Secretome analysis for identification of proteins as potential markers for extracellular remodelling during pathogenesis in human atherosclerotic arteries

T Tejerina1, F De la Cuesta2, MG Barderas3, M Carnero4, J Navarro-Dorado1, M Ramajo1, G Alvarez-Llamas5, F Vivanco2,5. 1Universidad Complutense de Madrid, Facultad de Medicina, Pharmacology 28040, Spain, 2IIS-Fundacion Jimenez Diaz, Immunology 28040, Spain, 3Hospital Nacional de Paraplejicos, SESCAM, Toledo, Vascular Physiopathology 45071, Spain, 4Hospital Clínico San Carlos, Surgery 28040, Spain, 5Universidad Complutense, Biochemistry and Molecular Biology I 28040, Spain

Aims:Cardiovascular diseases are of increasing prevalence, and consequently, early detection and knowledge of the underlying mechanisms are essential to help limit and improve prognosis. Approaching directly the tissue will reveal key molecules implicated in the process. Secretome studies resemble more closely to the in vivo situation, showing a much narrower protein concentrations dynamic range than plasma. This study was aimed to the analysis of human arterial tissue (HAT) secretome as well as the quantitative comparison of healthy and atherosclerotic secretome to discover proteins with key roles in atherosclerosis development, which could be used as biomarkers of early diagnosis, disease progression or response to pharmacological intervention.

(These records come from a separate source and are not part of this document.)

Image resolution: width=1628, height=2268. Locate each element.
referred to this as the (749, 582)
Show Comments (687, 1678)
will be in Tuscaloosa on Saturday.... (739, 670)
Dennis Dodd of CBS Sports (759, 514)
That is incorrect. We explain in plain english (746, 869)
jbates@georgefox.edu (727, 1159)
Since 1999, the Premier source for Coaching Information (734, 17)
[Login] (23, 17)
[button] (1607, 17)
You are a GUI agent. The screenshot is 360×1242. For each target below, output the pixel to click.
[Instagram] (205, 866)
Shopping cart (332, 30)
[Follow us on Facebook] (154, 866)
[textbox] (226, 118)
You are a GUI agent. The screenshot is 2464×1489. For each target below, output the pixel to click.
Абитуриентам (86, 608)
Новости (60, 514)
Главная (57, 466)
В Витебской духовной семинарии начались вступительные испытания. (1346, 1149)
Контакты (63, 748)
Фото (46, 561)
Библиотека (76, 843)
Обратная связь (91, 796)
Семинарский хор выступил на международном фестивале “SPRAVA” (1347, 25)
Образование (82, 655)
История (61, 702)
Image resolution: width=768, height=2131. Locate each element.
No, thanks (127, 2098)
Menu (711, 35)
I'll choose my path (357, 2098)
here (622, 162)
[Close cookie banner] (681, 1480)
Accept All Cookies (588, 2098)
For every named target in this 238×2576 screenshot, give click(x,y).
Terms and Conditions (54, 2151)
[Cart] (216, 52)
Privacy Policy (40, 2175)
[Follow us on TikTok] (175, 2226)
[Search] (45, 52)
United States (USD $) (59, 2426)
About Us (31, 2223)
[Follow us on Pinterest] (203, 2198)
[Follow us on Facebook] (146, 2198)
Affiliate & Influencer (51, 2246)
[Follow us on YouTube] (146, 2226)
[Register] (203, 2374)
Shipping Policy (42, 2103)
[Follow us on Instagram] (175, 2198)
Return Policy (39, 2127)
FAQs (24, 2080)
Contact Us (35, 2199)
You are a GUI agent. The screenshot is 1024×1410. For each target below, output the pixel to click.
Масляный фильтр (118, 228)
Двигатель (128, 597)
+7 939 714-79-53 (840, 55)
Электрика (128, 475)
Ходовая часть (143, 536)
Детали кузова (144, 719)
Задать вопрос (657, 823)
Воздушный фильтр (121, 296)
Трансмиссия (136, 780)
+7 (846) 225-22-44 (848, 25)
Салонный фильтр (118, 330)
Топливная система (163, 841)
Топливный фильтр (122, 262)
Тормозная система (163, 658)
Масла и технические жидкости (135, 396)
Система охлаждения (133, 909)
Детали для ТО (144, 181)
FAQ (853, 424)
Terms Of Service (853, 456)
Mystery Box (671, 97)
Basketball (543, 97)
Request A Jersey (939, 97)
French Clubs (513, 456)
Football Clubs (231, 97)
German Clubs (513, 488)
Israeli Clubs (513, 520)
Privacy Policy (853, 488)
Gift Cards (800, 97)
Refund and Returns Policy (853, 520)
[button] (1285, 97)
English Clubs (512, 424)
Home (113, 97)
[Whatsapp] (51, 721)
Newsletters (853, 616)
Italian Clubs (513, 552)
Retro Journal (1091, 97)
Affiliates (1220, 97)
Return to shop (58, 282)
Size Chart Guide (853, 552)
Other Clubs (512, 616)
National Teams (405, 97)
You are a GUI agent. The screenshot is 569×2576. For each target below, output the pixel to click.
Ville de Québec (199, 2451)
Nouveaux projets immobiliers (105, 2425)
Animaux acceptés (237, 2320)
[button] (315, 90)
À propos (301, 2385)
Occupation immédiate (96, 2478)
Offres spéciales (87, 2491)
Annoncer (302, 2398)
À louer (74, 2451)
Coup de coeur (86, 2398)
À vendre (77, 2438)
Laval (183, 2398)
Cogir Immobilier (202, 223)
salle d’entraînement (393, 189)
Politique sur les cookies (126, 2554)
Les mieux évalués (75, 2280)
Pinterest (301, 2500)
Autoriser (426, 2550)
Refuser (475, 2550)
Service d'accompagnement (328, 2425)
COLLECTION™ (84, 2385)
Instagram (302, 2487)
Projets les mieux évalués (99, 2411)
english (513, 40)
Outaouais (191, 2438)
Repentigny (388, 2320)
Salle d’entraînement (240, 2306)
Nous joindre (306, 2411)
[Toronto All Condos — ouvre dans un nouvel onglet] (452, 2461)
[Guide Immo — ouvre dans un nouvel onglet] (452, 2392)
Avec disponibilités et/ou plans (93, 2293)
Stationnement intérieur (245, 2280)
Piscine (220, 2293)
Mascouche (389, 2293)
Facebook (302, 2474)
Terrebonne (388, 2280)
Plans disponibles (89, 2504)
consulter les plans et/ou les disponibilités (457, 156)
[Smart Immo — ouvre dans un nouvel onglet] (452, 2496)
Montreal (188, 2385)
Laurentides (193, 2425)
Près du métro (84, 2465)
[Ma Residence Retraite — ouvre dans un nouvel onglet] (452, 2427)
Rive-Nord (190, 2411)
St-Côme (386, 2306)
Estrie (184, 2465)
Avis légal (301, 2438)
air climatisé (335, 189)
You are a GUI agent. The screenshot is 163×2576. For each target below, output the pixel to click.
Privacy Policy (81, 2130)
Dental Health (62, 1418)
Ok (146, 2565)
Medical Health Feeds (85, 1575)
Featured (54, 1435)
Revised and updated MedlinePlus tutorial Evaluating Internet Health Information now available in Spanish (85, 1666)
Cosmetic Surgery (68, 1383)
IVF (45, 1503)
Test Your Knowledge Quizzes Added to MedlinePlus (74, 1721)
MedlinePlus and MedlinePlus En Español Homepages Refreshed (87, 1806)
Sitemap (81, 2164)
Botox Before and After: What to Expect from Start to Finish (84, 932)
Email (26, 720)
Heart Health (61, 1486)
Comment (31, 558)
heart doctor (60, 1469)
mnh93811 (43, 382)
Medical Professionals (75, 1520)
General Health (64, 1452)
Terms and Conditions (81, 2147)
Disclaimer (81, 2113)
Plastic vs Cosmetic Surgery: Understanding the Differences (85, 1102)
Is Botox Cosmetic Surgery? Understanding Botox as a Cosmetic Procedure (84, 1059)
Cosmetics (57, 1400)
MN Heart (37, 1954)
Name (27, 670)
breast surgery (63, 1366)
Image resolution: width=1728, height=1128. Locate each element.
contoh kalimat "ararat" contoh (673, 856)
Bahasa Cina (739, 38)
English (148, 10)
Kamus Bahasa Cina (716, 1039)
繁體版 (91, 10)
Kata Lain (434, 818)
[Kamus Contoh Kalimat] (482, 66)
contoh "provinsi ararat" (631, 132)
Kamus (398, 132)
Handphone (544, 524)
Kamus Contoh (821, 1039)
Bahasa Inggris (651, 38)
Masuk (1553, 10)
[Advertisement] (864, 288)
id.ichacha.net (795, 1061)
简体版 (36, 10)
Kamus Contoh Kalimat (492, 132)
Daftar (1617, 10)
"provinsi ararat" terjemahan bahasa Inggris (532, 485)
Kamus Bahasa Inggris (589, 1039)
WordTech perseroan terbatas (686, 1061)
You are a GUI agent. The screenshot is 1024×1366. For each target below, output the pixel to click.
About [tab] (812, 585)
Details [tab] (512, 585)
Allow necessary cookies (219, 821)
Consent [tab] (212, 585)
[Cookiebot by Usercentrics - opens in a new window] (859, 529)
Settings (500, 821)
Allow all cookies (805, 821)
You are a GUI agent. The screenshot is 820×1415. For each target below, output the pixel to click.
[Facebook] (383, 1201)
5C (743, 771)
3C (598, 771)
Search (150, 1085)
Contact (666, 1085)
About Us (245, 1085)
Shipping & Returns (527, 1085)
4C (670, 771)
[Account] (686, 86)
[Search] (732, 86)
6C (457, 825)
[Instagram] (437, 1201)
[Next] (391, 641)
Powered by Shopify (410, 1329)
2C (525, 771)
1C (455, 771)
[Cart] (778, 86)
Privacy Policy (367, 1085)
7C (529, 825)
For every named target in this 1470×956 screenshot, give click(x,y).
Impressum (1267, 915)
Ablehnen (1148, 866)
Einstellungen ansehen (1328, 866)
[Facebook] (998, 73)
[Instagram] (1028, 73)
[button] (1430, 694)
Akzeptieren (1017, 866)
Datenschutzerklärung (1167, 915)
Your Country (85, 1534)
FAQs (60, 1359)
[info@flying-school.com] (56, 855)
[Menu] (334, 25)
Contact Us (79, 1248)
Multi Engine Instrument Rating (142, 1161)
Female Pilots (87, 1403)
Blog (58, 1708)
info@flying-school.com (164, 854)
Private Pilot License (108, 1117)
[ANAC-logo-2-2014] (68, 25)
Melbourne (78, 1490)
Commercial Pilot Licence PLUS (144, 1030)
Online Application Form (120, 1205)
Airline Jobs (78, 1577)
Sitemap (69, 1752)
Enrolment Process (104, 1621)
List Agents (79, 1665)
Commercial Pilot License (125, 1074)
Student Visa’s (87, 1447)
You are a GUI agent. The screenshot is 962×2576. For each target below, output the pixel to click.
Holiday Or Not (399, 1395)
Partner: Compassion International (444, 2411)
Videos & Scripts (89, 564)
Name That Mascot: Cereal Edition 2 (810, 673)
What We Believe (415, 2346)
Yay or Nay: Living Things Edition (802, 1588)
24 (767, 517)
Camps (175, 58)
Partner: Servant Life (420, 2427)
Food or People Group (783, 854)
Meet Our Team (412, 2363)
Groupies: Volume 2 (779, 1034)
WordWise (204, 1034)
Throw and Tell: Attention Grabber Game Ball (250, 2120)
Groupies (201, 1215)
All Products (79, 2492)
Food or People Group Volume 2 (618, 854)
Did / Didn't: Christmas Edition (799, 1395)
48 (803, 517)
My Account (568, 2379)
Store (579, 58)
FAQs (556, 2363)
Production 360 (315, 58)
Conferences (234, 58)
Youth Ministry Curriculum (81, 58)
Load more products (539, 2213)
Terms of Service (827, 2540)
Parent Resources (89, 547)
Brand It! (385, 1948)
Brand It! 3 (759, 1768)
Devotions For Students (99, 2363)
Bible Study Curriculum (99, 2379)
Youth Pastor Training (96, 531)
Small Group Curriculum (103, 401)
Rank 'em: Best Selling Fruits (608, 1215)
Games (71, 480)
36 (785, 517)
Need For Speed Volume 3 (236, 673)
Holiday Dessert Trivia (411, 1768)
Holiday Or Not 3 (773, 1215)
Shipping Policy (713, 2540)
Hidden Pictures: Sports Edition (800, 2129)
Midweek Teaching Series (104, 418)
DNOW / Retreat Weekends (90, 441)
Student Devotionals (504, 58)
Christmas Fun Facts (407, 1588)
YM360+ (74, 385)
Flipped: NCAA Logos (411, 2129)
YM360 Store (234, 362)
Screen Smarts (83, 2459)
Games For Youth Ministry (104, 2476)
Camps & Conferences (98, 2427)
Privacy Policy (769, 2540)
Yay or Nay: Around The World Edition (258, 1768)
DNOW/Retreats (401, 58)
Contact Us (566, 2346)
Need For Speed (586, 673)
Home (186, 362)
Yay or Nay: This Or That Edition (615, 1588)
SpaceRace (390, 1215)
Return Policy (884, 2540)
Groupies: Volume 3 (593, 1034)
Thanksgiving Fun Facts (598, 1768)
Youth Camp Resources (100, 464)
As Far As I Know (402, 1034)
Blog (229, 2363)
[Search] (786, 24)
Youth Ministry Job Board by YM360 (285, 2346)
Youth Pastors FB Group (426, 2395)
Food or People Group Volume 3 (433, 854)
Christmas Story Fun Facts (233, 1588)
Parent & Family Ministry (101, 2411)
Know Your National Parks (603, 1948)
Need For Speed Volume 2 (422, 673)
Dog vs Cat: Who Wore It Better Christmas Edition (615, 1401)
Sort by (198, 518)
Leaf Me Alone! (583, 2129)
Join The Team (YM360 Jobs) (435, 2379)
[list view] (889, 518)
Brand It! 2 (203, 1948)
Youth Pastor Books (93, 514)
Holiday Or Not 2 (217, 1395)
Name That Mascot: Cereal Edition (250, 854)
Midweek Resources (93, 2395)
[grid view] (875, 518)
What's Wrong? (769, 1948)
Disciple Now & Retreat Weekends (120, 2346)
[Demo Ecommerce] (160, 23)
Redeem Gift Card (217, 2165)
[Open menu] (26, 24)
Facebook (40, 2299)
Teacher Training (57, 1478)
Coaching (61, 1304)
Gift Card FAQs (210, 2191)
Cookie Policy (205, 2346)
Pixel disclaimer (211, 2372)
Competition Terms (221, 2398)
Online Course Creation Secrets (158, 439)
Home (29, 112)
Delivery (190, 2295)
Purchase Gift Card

Methods and Results: Following a comprehensive optimization of experimental culture conditions, secretomes from three biological replicates of human atherosclerotic coronary arteries (APC), preatherosclerotic coronaries (PC) and mammaries (M) were analyzed by liquid chromatography coupled to tandem mass spectrometry (LC-MS/MS) in a Orbitrap instrument. A specific picture of proteins secreted by coronaries affected by atheromatous lesion, preatherosclerotic coronaries and mammaries is provided. Secretome collection from tissue in culture for 24h and was optimized and minimization of plasma proteins was checked by 2-DE. The identified proteins were submitted to Ingenuity Pathway Analysis (IPA) tool. Label-free MS/MS based quantification was performed and validated by immunohistochemistry. 64 proteins were identified in the 3 replicates of at least one of the 3 groups (M, PC, and AC), of which 14 secreted proteins have not been previously reported in plasma. By IPA, 15 molecules have been related to “cardiovascular system development and function” and the top network associated was “cellular movement, cell death, cellular growth and proliferation”. Four proteins were significantly released in higher amounts by mammary tissue: gelsolin, vinculin, lamin A/C and phosphoglucomutase 5. Results are coincident in both cases for vinculin and lamin A/C, in terms of groups between which they resulted to be significantly different and trends (increased or decreased). Gelsolin was found to be more abundant in the secretome from mammary than from preatherosclerotic coronary arteries according to both approaches and also than from coronaries with atherome plaque, although not significantly. Phosphoglucomutase 5 abundance was higher in mammary than in preatherosclerotic coronaries and in atherosclerotic coronaries, although with different signification level depending on the software tool.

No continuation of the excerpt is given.